◆ **Listed entries**

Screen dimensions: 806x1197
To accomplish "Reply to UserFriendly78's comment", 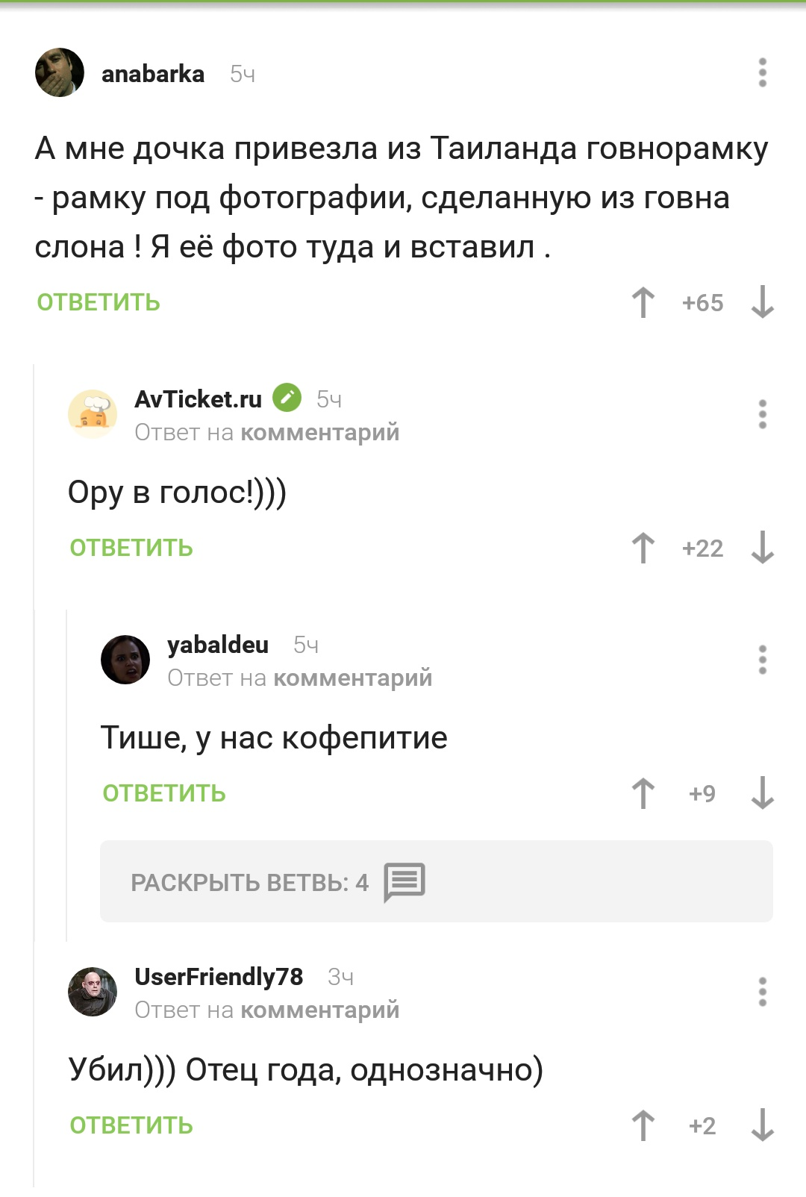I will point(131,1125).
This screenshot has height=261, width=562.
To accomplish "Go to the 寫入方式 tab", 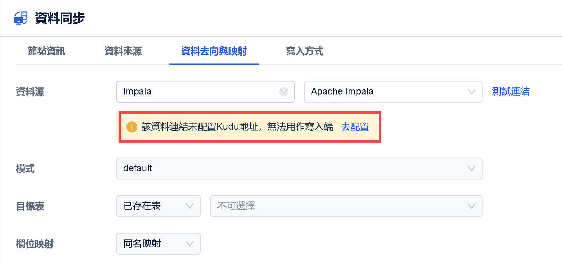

* * *

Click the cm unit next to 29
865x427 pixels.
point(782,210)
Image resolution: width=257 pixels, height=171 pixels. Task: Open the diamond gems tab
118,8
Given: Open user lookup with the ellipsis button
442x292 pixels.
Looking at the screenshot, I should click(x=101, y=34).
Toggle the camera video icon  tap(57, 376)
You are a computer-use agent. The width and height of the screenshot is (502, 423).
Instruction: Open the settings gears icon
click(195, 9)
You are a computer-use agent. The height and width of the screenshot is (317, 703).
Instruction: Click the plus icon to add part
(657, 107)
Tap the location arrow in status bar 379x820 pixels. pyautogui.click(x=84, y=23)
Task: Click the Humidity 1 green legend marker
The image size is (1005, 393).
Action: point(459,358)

◆ **Task item**
Scan the data for lines containing "computer" and copy all of them.

◆ **Answer**
You are a computer-use agent. The width and height of the screenshot is (502, 423).
You are a computer-use agent. The height and width of the screenshot is (317, 703).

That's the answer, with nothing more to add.